* _Data supplied_:
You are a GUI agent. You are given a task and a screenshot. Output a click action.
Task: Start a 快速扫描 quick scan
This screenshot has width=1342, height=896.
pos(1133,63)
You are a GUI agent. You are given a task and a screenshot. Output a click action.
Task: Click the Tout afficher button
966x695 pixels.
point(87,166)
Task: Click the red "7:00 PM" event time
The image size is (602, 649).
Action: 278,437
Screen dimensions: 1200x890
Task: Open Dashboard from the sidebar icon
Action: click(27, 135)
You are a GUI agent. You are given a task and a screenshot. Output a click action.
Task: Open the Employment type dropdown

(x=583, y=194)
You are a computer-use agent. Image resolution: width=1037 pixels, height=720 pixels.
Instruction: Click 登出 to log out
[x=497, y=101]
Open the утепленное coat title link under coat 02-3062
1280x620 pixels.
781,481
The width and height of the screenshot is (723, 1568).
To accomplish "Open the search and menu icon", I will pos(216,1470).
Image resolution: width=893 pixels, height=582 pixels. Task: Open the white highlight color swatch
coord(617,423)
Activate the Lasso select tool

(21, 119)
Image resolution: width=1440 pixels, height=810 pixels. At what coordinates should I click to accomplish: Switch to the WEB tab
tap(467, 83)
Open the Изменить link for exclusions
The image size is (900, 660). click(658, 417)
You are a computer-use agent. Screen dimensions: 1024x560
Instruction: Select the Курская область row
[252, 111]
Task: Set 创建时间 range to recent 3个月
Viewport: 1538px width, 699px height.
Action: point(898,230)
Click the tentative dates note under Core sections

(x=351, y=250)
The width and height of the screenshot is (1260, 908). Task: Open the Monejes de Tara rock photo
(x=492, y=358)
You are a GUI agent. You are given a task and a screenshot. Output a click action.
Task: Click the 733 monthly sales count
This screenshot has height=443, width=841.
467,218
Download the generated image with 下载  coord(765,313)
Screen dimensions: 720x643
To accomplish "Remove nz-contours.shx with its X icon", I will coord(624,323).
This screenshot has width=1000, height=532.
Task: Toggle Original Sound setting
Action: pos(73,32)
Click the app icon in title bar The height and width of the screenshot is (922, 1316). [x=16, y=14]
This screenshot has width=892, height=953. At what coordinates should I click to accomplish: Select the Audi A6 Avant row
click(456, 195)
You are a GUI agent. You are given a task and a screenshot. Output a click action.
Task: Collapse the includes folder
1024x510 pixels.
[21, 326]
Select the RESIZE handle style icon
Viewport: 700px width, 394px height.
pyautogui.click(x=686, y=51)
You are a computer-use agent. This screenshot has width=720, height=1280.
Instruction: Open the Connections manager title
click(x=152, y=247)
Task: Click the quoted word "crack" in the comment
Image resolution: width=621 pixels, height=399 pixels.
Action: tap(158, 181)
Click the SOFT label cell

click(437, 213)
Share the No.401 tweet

* _Problem to solve_:
Arrange every line of the rows above as a Markdown table with two columns, No and Line. Number the lines in order and leave out blank lines.

* _Solved problem_:
| No | Line |
|---|---|
| 1 | You are a GUI agent. You are given a task and a screenshot. Output a click action. |
| 2 | Task: Start a 快速扫描 quick scan |
| 3 | This screenshot has width=1342, height=896. |
| 4 | pos(1133,63) |
| 5 | You are a GUI agent. You are given a task and a screenshot. Output a click action. |
| 6 | Task: Click the Tout afficher button |
| 7 | 966x695 pixels. |
| 8 | point(87,166) |
| 9 | Task: Click the red "7:00 PM" event time |
| 10 | The image size is (602, 649). |
| 11 | Action: 278,437 |
| 12 | Screen dimensions: 1200x890 |
| 13 | Task: Open Dashboard from the sidebar icon |
| 14 | Action: click(27, 135) |
| 15 | You are a GUI agent. You are given a task and a screenshot. Output a click action. |
| 16 | Task: Open the Employment type dropdown |
| 17 | (x=583, y=194) |
| 18 | You are a computer-use agent. Image resolution: width=1037 pixels, height=720 pixels. |
| 19 | Instruction: Click 登出 to log out |
| 20 | [x=497, y=101] |
| 21 | Open the утепленное coat title link under coat 02-3062 |
| 22 | 1280x620 pixels. |
| 23 | 781,481 |
| 24 | The width and height of the screenshot is (723, 1568). |
| 25 | To accomplish "Open the search and menu icon", I will pos(216,1470). |
| 26 | Image resolution: width=893 pixels, height=582 pixels. Task: Open the white highlight color swatch |
| 27 | coord(617,423) |
| 28 | Activate the Lasso select tool |
| 29 | (21, 119) |
| 30 | Image resolution: width=1440 pixels, height=810 pixels. At what coordinates should I click to accomplish: Switch to the WEB tab |
| 31 | tap(467, 83) |
| 32 | Open the Изменить link for exclusions |
| 33 | The image size is (900, 660). click(658, 417) |
| 34 | You are a computer-use agent. Screen dimensions: 1024x560 |
| 35 | Instruction: Select the Курская область row |
| 36 | [252, 111] |
| 37 | Task: Set 创建时间 range to recent 3个月 |
| 38 | Viewport: 1538px width, 699px height. |
| 39 | Action: point(898,230) |
| 40 | Click the tentative dates note under Core sections |
| 41 | (x=351, y=250) |
| 42 | The width and height of the screenshot is (1260, 908). Task: Open the Monejes de Tara rock photo |
| 43 | (x=492, y=358) |
| 44 | You are a GUI agent. You are given a task and a screenshot. Output a click action. |
| 45 | Task: Click the 733 monthly sales count |
| 46 | This screenshot has height=443, width=841. |
| 47 | 467,218 |
| 48 | Download the generated image with 下载  coord(765,313) |
| 49 | Screen dimensions: 720x643 |
| 50 | To accomplish "Remove nz-contours.shx with its X icon", I will coord(624,323). |
| 51 | This screenshot has width=1000, height=532. |
| 52 | Task: Toggle Original Sound setting |
| 53 | Action: pos(73,32) |
| 54 | Click the app icon in title bar The height and width of the screenshot is (922, 1316). [x=16, y=14] |
| 55 | This screenshot has width=892, height=953. At what coordinates should I click to accomplish: Select the Audi A6 Avant row |
| 56 | click(456, 195) |
| 57 | You are a GUI agent. You are given a task and a screenshot. Output a click action. |
| 58 | Task: Collapse the includes folder |
| 59 | 1024x510 pixels. |
| 60 | [21, 326] |
| 61 | Select the RESIZE handle style icon |
| 62 | Viewport: 700px width, 394px height. |
| 63 | pyautogui.click(x=686, y=51) |
| 64 | You are a computer-use agent. This screenshot has width=720, height=1280. |
| 65 | Instruction: Open the Connections manager title |
| 66 | click(x=152, y=247) |
| 67 | Task: Click the quoted word "crack" in the comment |
| 68 | Image resolution: width=621 pixels, height=399 pixels. |
| 69 | Action: tap(158, 181) |
| 70 | Click the SOFT label cell |
| 71 | click(437, 213) |
| 72 | Share the No.401 tweet |